Find tips and tricks to make your garden or allotment flourish on our Gardening forum.

bald apple tree

5 replies

InviteIsAVerb · 04/05/2024 11:47

I have blossom and new leaves on my young apple tree, the leaves are at the end of the branches primarily, and there are both leaves and blossoms further down but there are gaps of about 18 inches where there the branches are bare. Could this be from caterpillars eating the leaves in late summer last year?

It has this chap munching away on it right now.

bald apple tree
OP posts:
MereDintofPandiculation · 04/05/2024 20:39

Isn’t he handsome! Is it a brown-tail moth caterpillar? A recent migrant moving north because of climate change, feeds on trees in the rose family, which would include apple.

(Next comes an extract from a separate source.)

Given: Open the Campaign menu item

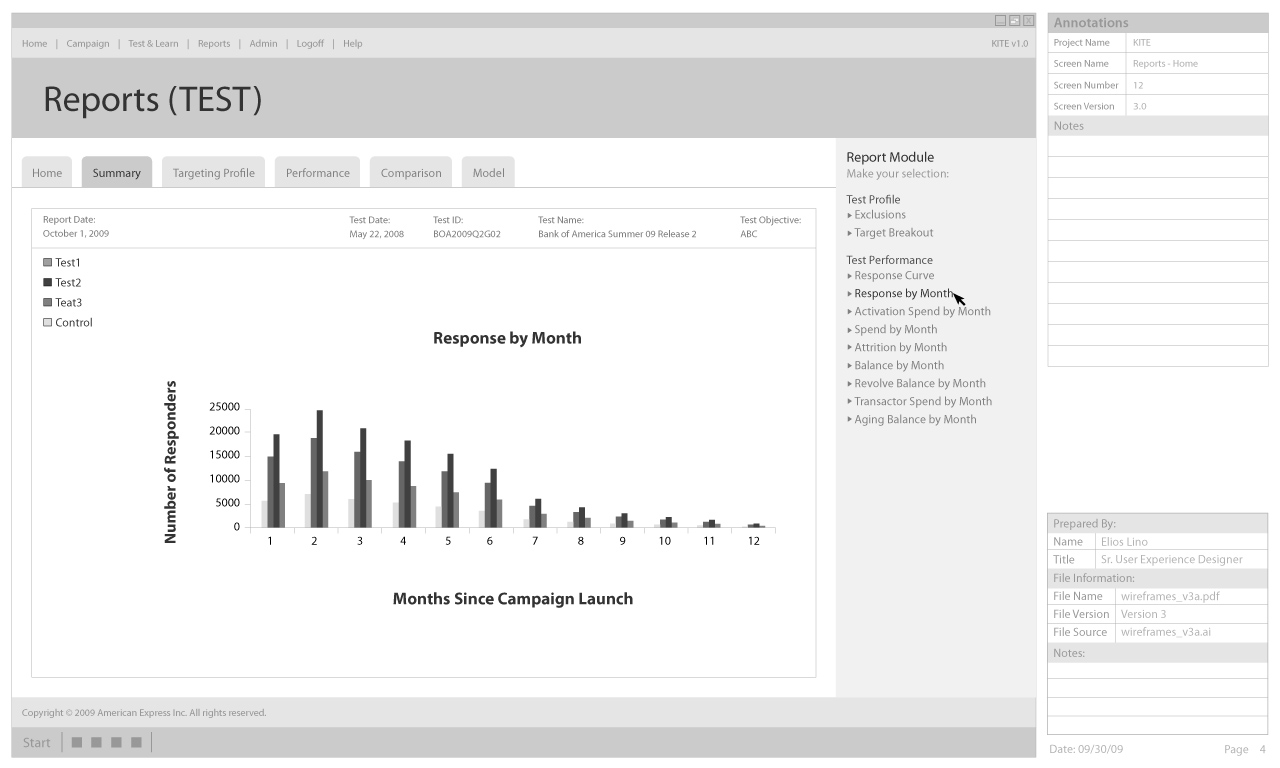Looking at the screenshot, I should click(88, 44).
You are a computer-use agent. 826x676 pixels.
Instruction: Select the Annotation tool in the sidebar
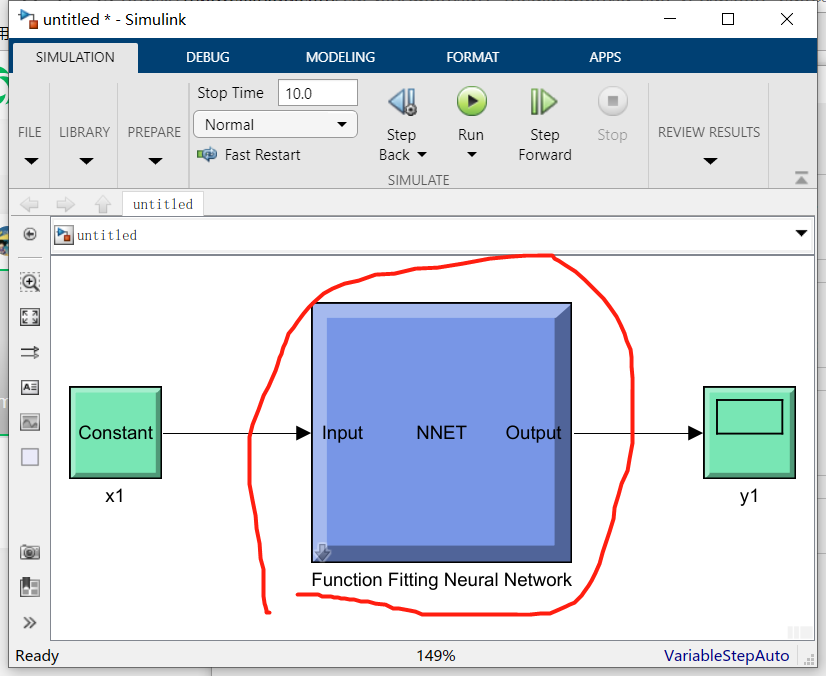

Take care, hairs are irritant

InviteIsAVerb · 05/05/2024 05:26

Yes, he’s lovely. I think brown tail moth too, having googled. I don’t mind sharing my tree, but would prefer him to eat the lamium that I planted specifically for caterpillars…

OP posts:
MereDintofPandiculation · 05/05/2024 09:48

InviteIsAVerb · 05/05/2024 05:26

Yes, he’s lovely. I think brown tail moth too, having googled. I don’t mind sharing my tree, but would prefer him to eat the lamium that I planted specifically for caterpillars…

Caterpillars are very specific to host plants - in fact one of the scholarly field guides classifies them by food plant.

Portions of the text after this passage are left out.